- Goal of the exercise:
Pick out every line in the data below that contains the string "screenshot", and copy each of those lines in full.

- Information given:
##############################

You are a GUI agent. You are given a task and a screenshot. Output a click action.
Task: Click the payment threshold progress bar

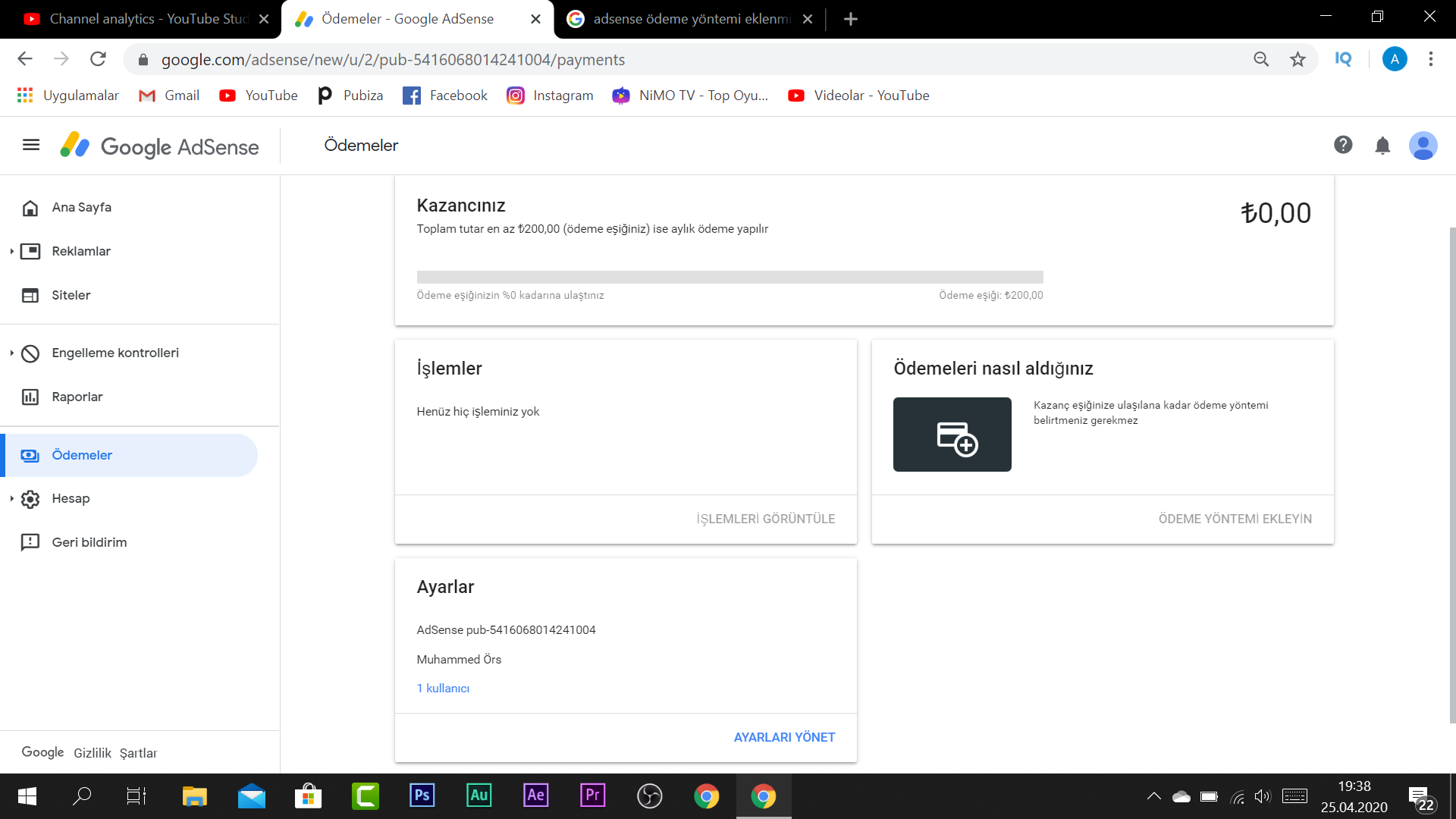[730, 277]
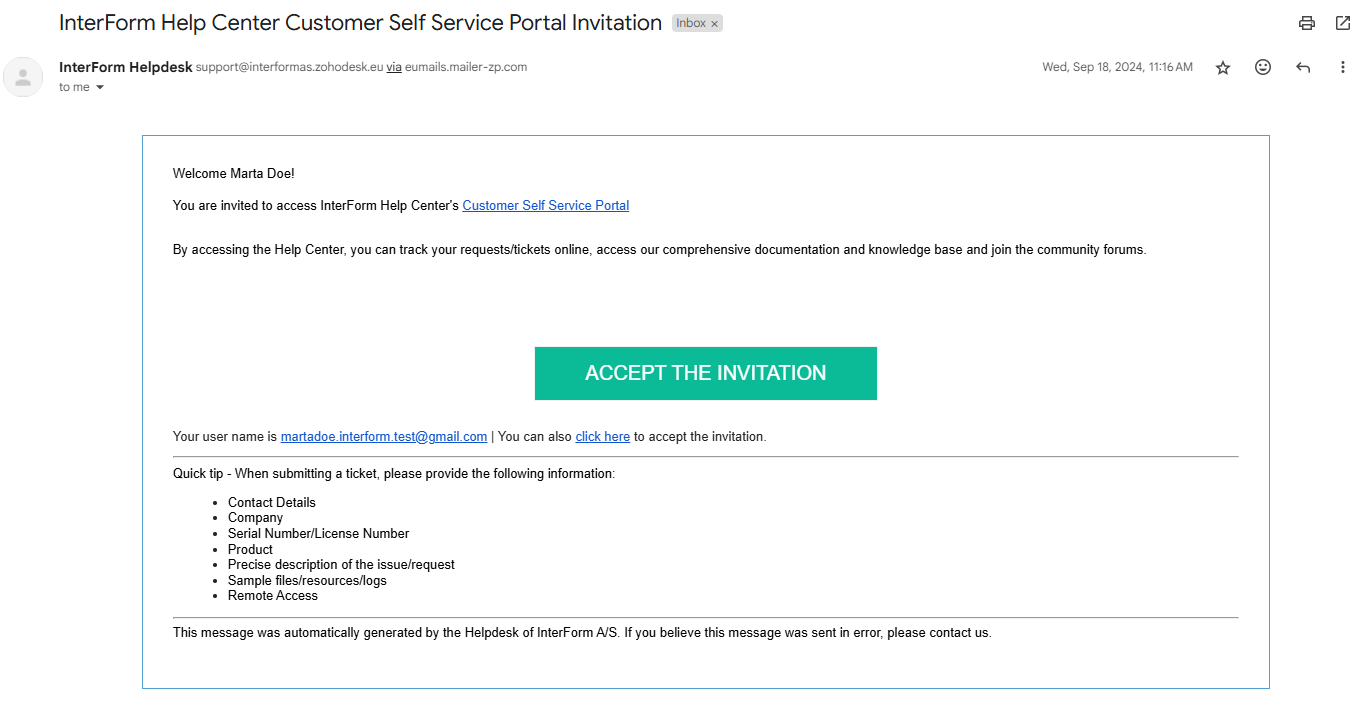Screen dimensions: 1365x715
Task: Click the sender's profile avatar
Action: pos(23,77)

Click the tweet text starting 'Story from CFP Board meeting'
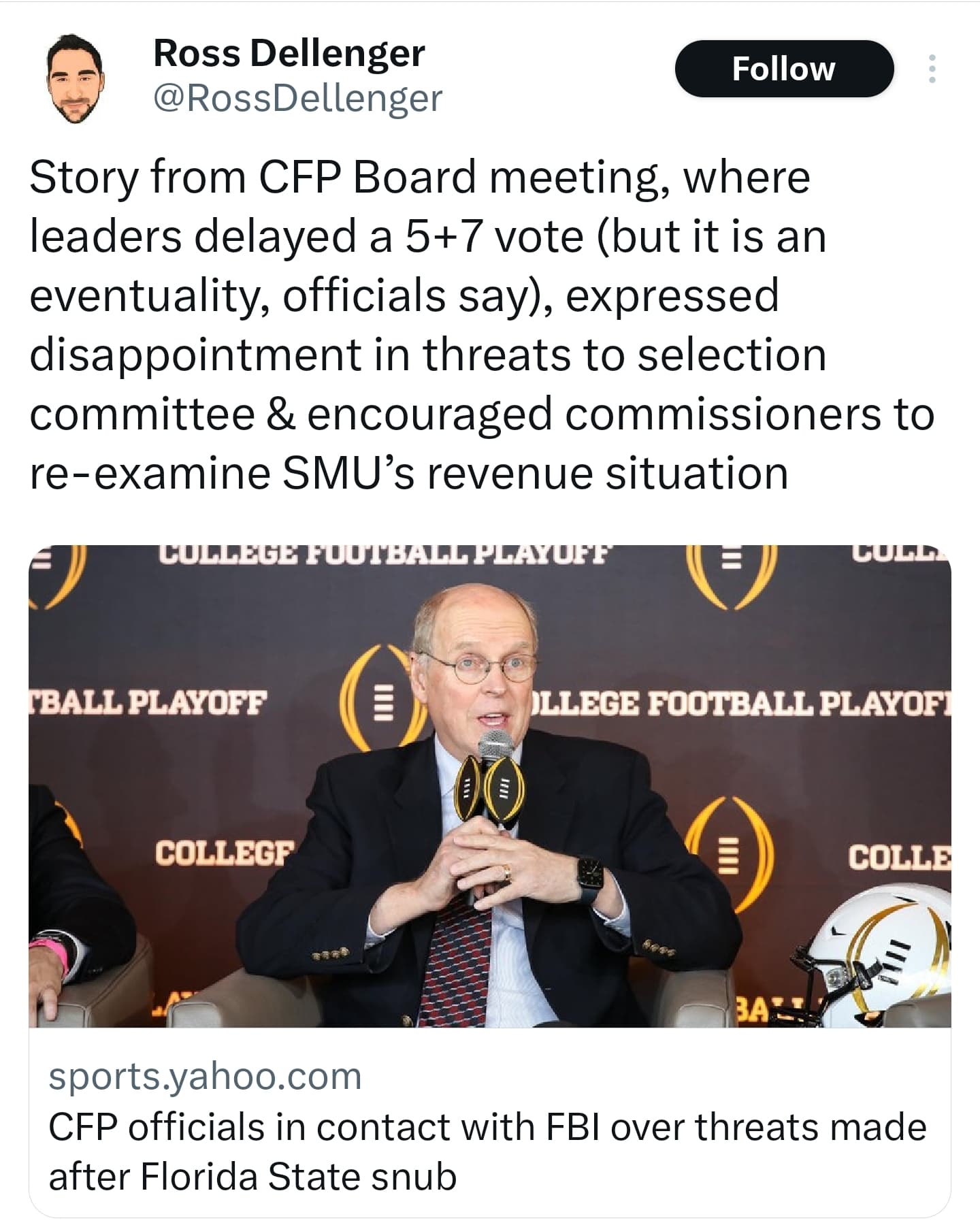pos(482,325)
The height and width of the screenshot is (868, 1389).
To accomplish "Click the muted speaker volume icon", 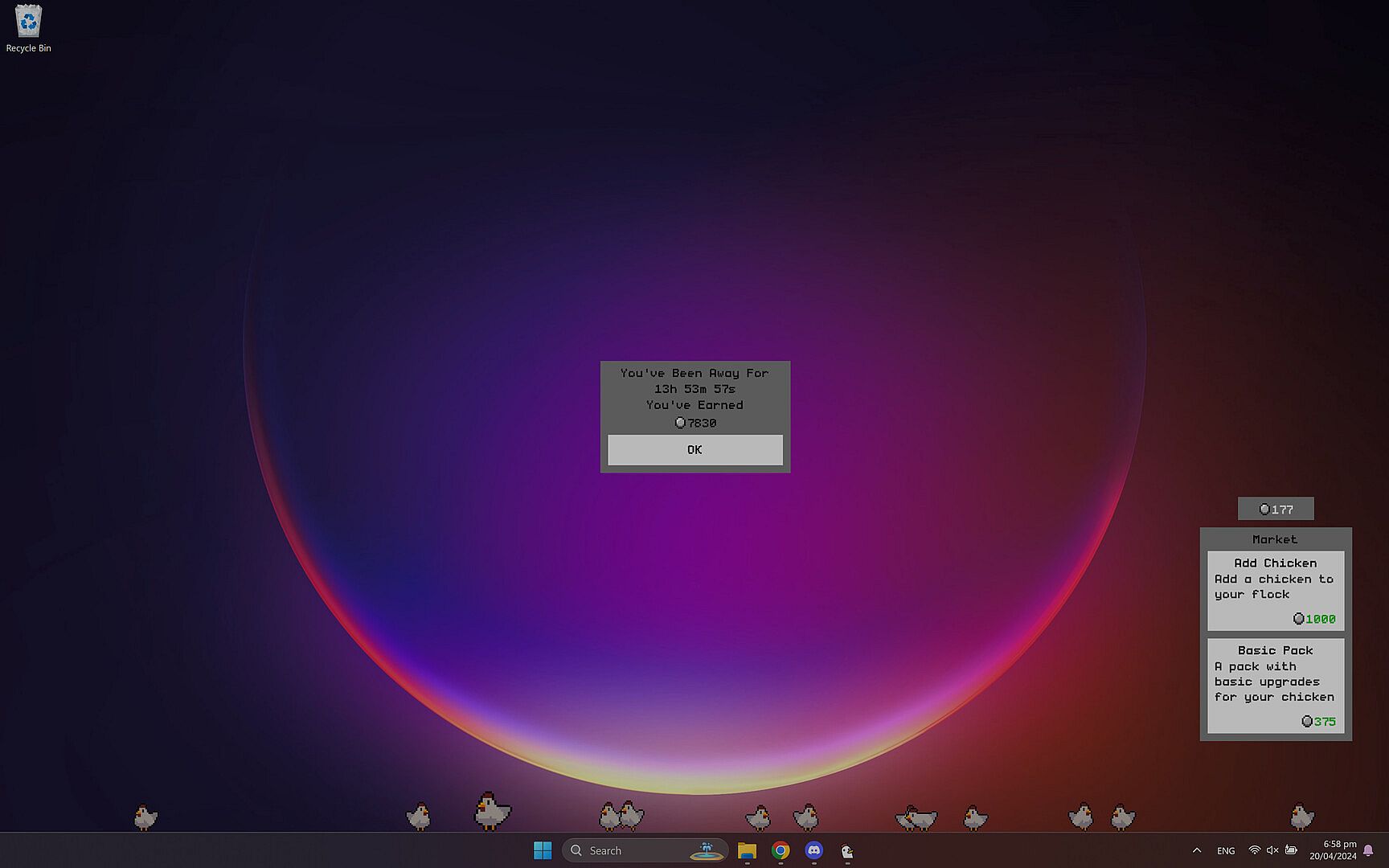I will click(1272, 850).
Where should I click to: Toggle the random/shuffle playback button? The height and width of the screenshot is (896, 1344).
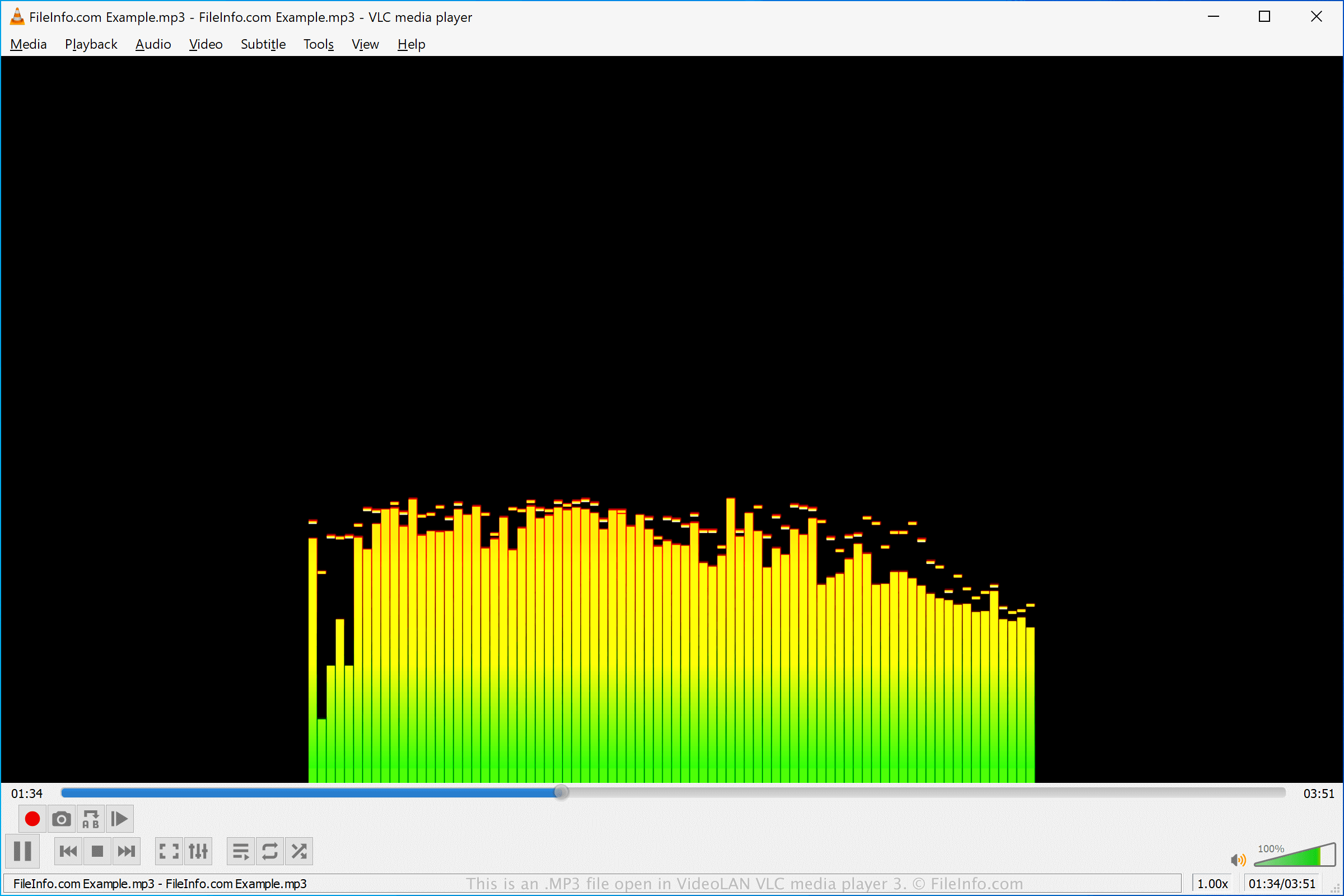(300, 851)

##############################

- Response:
You are a GUI agent. You are given a task and a screenshot. Output a click action.
The height and width of the screenshot is (868, 1389).
Where should I click to: Toggle the random/shuffle playback button? The height and width of the screenshot is (896, 1344).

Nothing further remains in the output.